Companies Keep Deadly Information Sealed.
The courts help them do it.
The international news company, Reuters, has just found court documents that were accidentally revealed without full redactions. They show how court-sanctioned secrecy has become the lethal normal in product-liability litigation in the United States. Judges in large product-liability cases routinely seal evidence relevant to public health and safety. As a result, hundreds of thousands of Americans have been killed or seriously injured by allegedly defective products — cars, drugs, guns, medical devices — while evidence that could have alerted consumers and regulators to potential danger remained under seal.
The principle of open courts where the public is entitled to know what someone is accused of and entitled to know if they are found innocent is the bedrock of our system. Any American “knows” that our trials are open, and we instinctively know that this makes a difference between our government of the people and others where secret trials and secret evidence vanish people and facts. Of course, there are exceptions for national security and for a company’s trade secrets, but to invoke those exceptions, the courts are supposed to weigh the request for secrecy against the public’s interest in the facts to be hidden. That is not the way it works in practice involving big business.
The case that Reuters has unveiled involves what appears to be a serious side effects of Propecia, one of the largest drug company’s best selling drugs. Propecia treats male hair loss. Merck, with the cooperation of the lawyers in the case, kept drug testing information under seal. That testing and case reports appear to indicate that Propecia has a much greater effect on destroying male sexual function – that is, causing erectile dysfunction – and the effect lasts much longer after stopping the drug, than the public has been told. The story of the case begins when an otherwise healthy, successful, family man walked onto the railroad tracks into the path of a train, committing suicide. His widow watched him spiral into depression due to the effects of this medication. The story continues with a quote from a physician- a dermatology professor at Mount Sinai School of Medicine in New York, saying he would have been more cautious when prescribing the drug for young men: “I would have appreciated being apprised on this information earlier,” he said upon learning these facts from the Reuters investigator.
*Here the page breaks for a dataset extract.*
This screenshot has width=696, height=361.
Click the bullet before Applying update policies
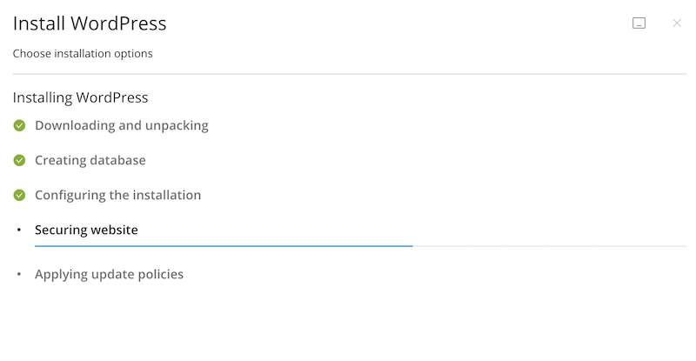[19, 275]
Now Propecia and its generic, finasteride, are still widely used. The generic was prescribed more than 1.6 million times in the US. Apparently, even Donald Trump has taken it. And the company notes that sexual dysfunction is listed on the insert as a possible side effect. But just from the FDA alone, there were about 5000 reports of sexual dysfunction or mental health problems with Propecia from 2009 to 2018, with hundreds of reports of suicidal thoughts, and about 50 reports of actual patient suicide. Merck has known from the beginning of these problems because just under 4% of hundreds of men in the original clinical trials experienced problems like erectile dysfunction or decreased sex drive. However, while the label has always warned of this, it also says the symptoms resolve in “all men” once they stop taking the drug. But Merck later revised its label to note that long term use did not result in the reversal of all symptoms in all men. In fact, the sealed documents appear to indicate that Merck simply did not report that 23 of men in the study group continued adverse symptoms in years up to the 5-year mark and omitted the information that 6 men dropped out because of the sexual side effects.
You may note that an investigation by regulators in Sweden reported that sexual dysfunction continued in men after they stopped taking the drug, and there, in Sweden, Merck changed Propecia’s label to warn of persistent erectile dysfunction. Not here. Reports of depression caused by the drug were added to the label in 2010, but not in a prominent location. You may also note that Merck argues that young men with premature hair loss already have low self-esteem and are just blaming the drug for suicidal thoughts they would have had anyhow. That we find to be insulting.
This note is not a comment on whether Propecia is good or bad. It is to emphasize how the courts have allowed information that can destroy the health and life of real people under seal. Sometimes, as here, it is only an accidental leak in the secrecy that lets us know anything.